Le persone che ieri mattina ci hanno illustrato dettagliatamente le operazioni di ricerca sono quindi determinate a ottenere risultati concreti. Presenti sulle sponde del lago, ad accogliere la stampa, il Sindaco di Nemi Alberto Bertucci, Luigi Dattola, Direttore dell’Arpa Calabria, il Comandante della Guardia costiera di Roma e provincia Fabrizio Ratto Vaquer, la Direttrice del Polo museale del Lazio Edith Gabrielli e la squadra composta da Carabinieri subacquei e Protezione civile che ha svolto materialmente le prime operazioni di ricerca.
In barca con loro fino al punto più profondo del lago, dove si crede possa essere nascosta la nave, abbiamo potuto assistere da vicino all’utilizzo del “Side Scan sonar”. Si tratta di una sofisticata sonda in grado di restituire precise immagini in 2D di ciò che “vede” ai suoi lati sott’acqua. Uno strumento versatile che, come ha spiegato Dattola, viene impiegato per indagini ambientali e mappature dei fondali, ma che si presta anche a ricerche di questo tipo. In un secondo momento, toccherà al “Sub Bottom Profiler”, un altro mezzo che raggiungerà il fondo del lago e penetrerà sotto di esso per qualche metro.
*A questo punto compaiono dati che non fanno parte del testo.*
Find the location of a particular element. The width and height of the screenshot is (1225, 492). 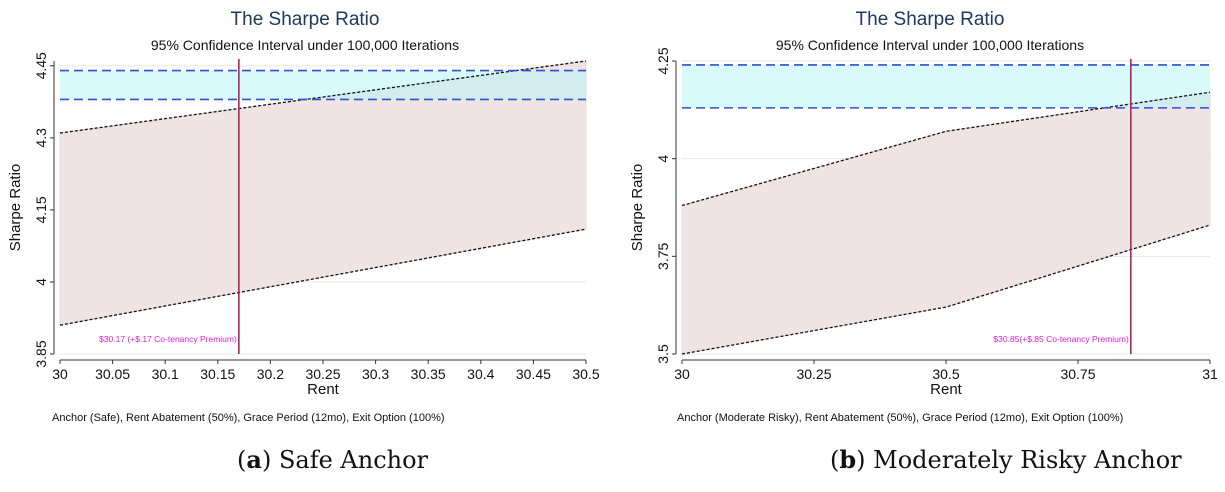

y-tick-label: 4.45 is located at coordinates (41, 66).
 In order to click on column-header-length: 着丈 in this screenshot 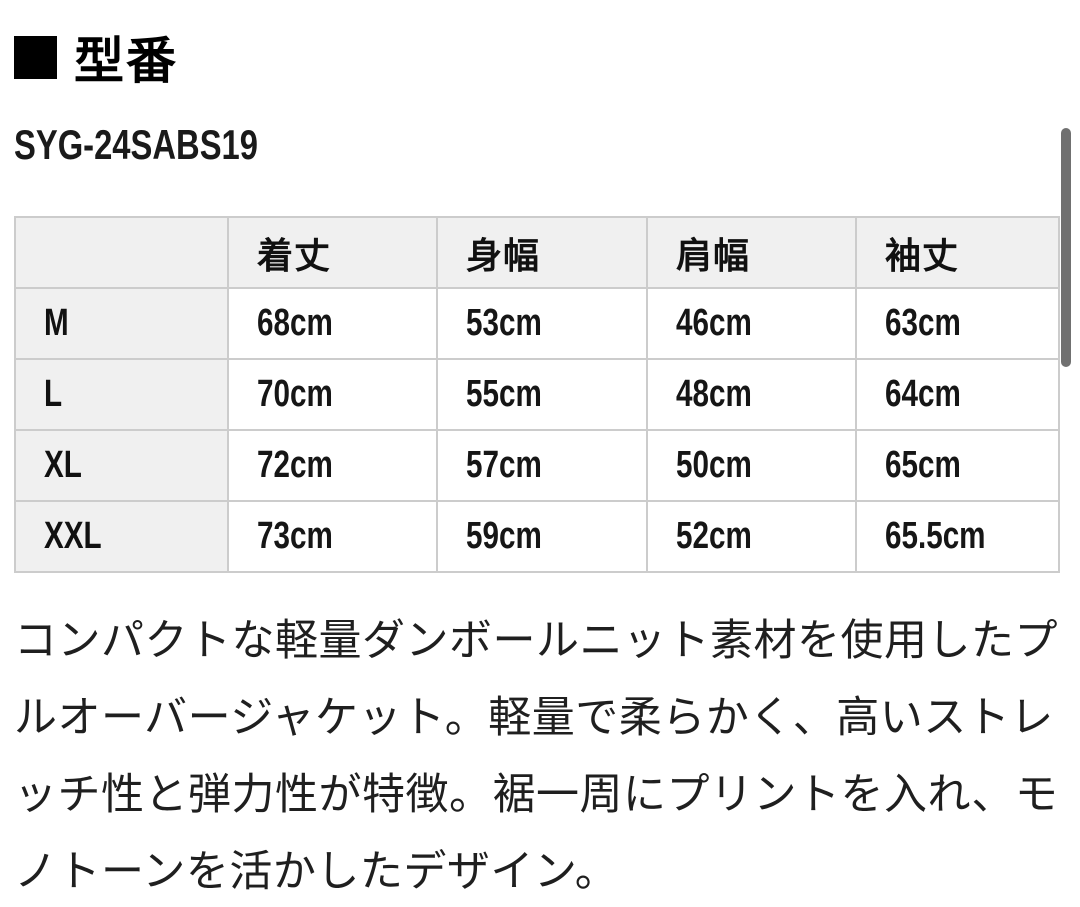, I will do `click(332, 252)`.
Sarà questo, per i ricercatori, il momento più importante, poiché l’eventuale presenza del natante romano nel lato sud-est del bacino potrebbe essere nascosta da spessi strati di detriti e fango depositati nei secoli. Se l’immensa imbarcazione antica non venisse alla luce, le operazioni di questi giorni permetteranno comunque di ottenere una nuova e dettagliata mappatura dei fondali del Lago di Nemi, specchio d’acqua fondamentale per l’ecosistema dell’intera zona dei Castelli Romani.
Obiettivi ambiziosi, dunque, per un progetto che mira a scrivere una nuova pagina nella vicenda delle navi nemorensi: una storia che, tra realtà e leggenda, continua ad affascinare e rendere unici i luoghi che l’hanno ospitata.
Lorenzo Mattia Nespoli
LE NAVI ROMANE DI NEMI
Le navi imperiali del Lago di Nemi risalgono al periodo dell’imperatore Caligola (12-41 d.C.) e rappresentano un esempio importantissimo di tecnica navale romana. Le imbarcazioni, lunghe 70 metri e larghe oltre 25, furono costruite su ordine dell’imperatore come luoghi di soggiorno e vacanza sul lago, o come mezzi tramite cui simulare battaglie navali.
Per secoli, la loro esistenza è stata ritenuta una leggenda. Si raccontava infatti di mezzi enormi, sfarzosi e colmi di tesori sepolti sui fondali del bacino lacustre. Nei documenti antichi non si esistono tracce “ufficiali” che le descrivano. Ciò è dovuto alla “damnatio memoriae” che il Senato romano ordinò dopo la morte di Caligola: le sue opere furono distrutte e le navi affondate nel lago di Nemi.
Le leggende, tuttavia, furono gradualmente accreditate, già a partire dal Cinquecento, dal rinvenimento di numerosi reperti da parte di pescatori locali, nonché da successive immersioni e ricerche. L’emersione definitiva delle imbarcazioni avvenne nel 1929. Con un’enorme opera di recupero e l’utilizzo di idrovore e di un emissario artificiale del lago, venne abbassato il livello del bacino di circa 22 metri. Una volta recuperati, gli scafi furono posti nel Museo delle Navi romane, costruito appositamente per ospitarli.
Fu proprio qui che, nella notte fra il 31 maggio e il 1 giugno 1944, le imbarcazioni vennero distrutte da un incendio appiccato dalle truppe naziste in ritirata. Attualmente, il Museo ospita due modelli delle navi in scala 1/5, insieme a diversi reperti scampati all’incendio.